### EXERCISE
Restate word for word the lines from the one bearing "You are a computer-use" through the end of the entries below, and leave every picture out.
:::
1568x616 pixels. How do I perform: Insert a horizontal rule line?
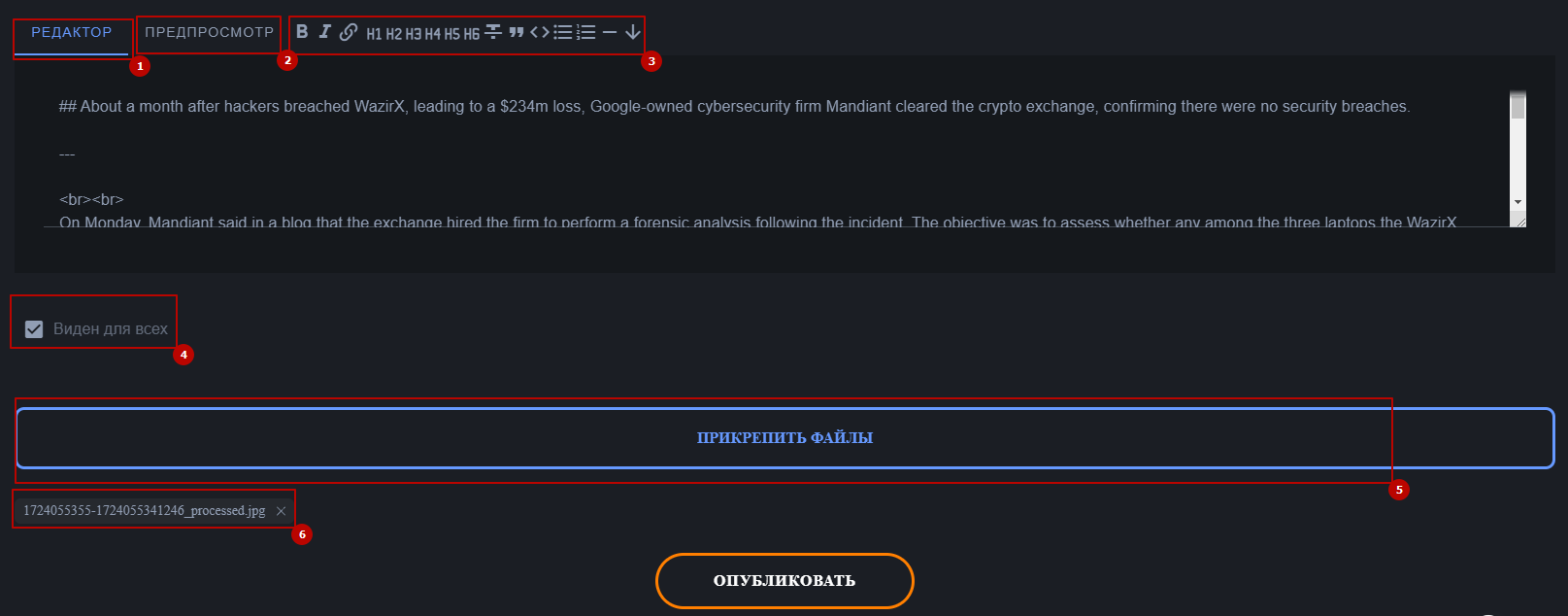[x=610, y=32]
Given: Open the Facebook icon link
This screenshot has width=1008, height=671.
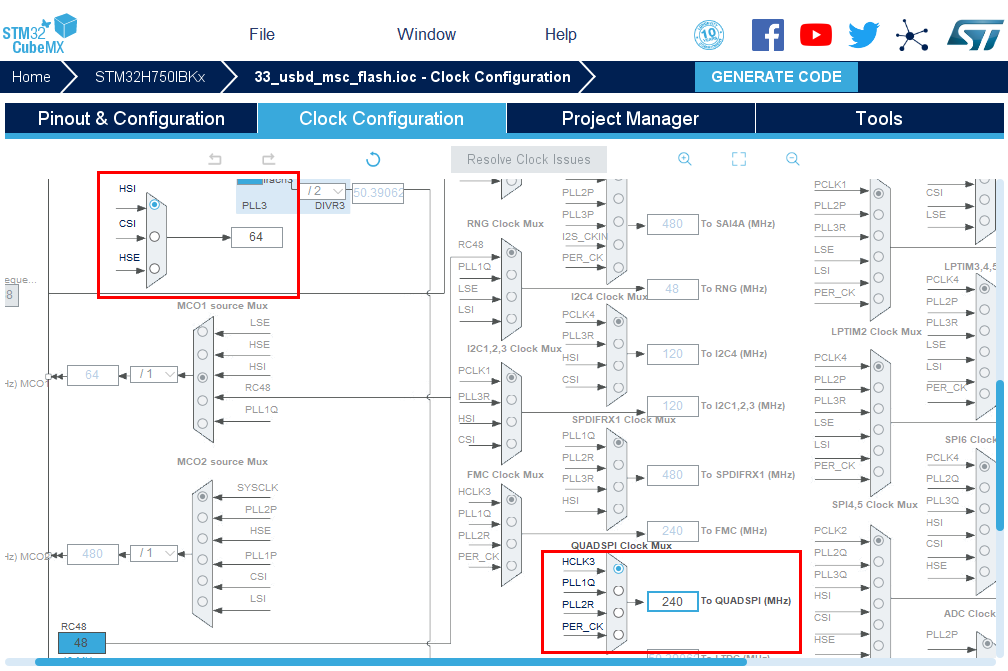Looking at the screenshot, I should (768, 35).

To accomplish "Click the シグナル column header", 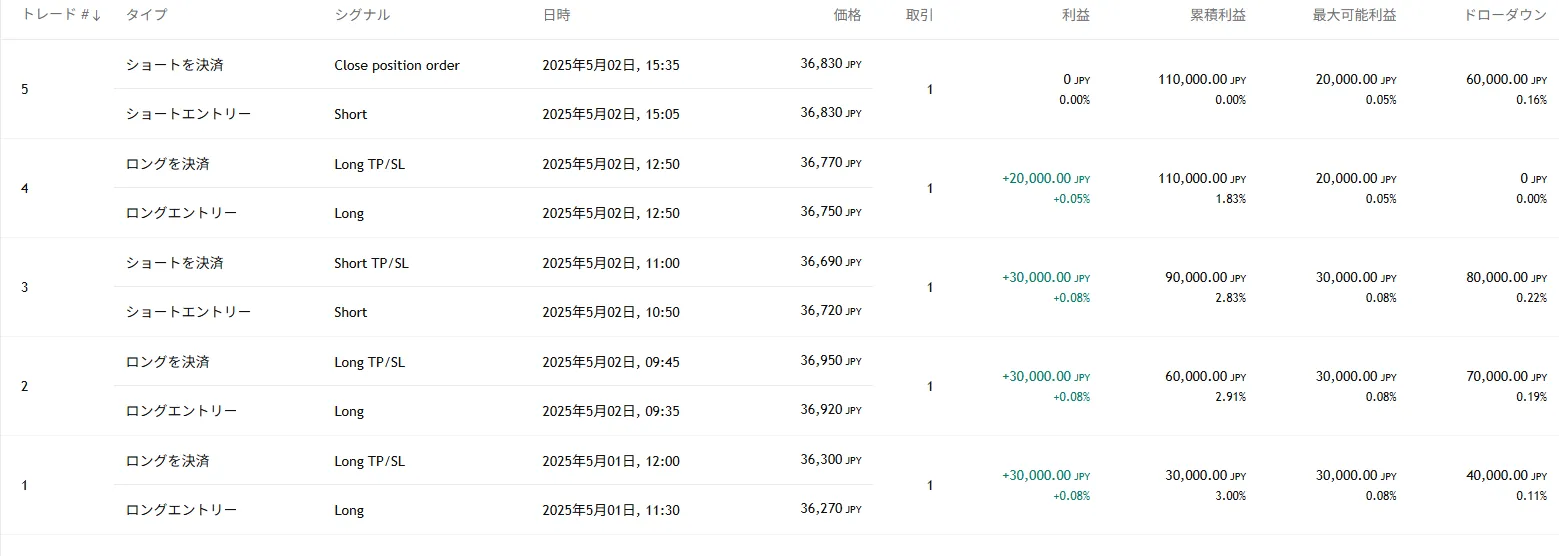I will 362,16.
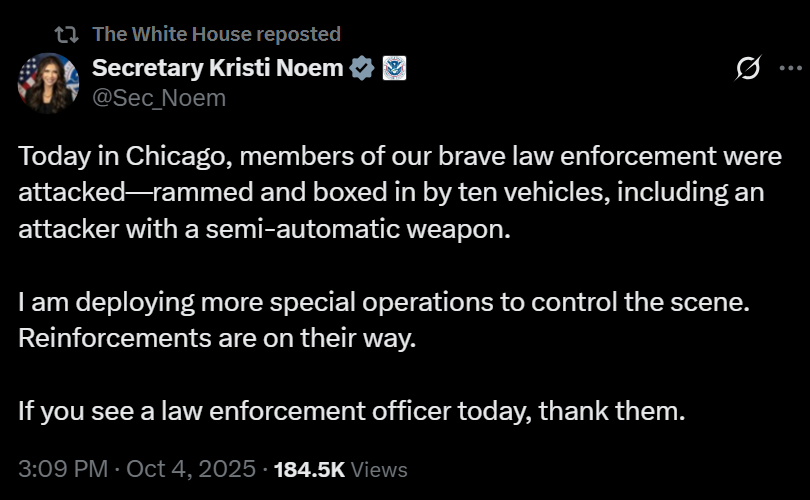Open the Secretary Kristi Noem display name
Screen dimensions: 810x500
pyautogui.click(x=218, y=68)
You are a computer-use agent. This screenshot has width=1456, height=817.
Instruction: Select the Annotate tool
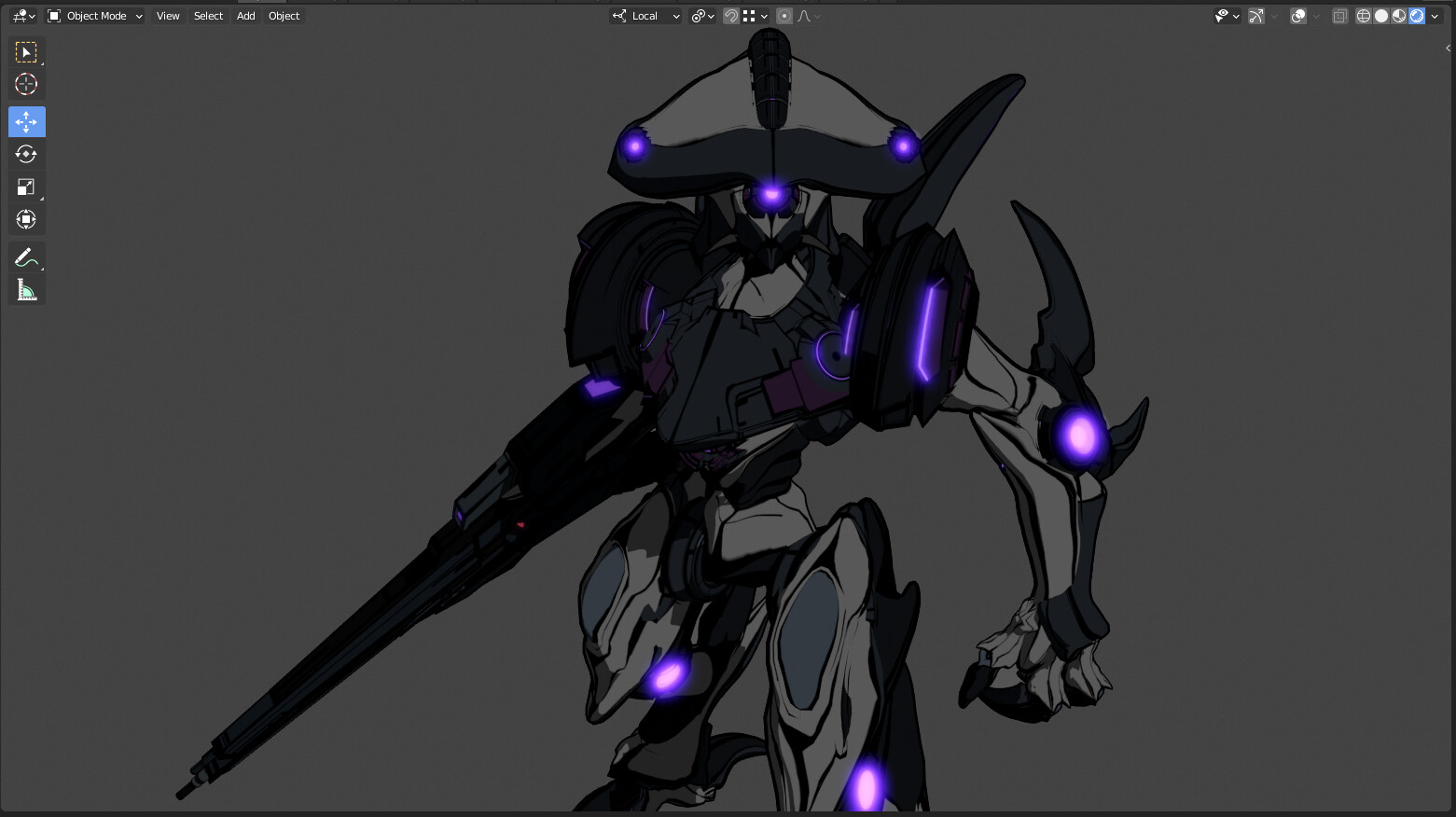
:::
### EXERCISE SOLUTION
You are a computer-use agent. This screenshot has width=1456, height=817.
Instruction: Select the Annotate tool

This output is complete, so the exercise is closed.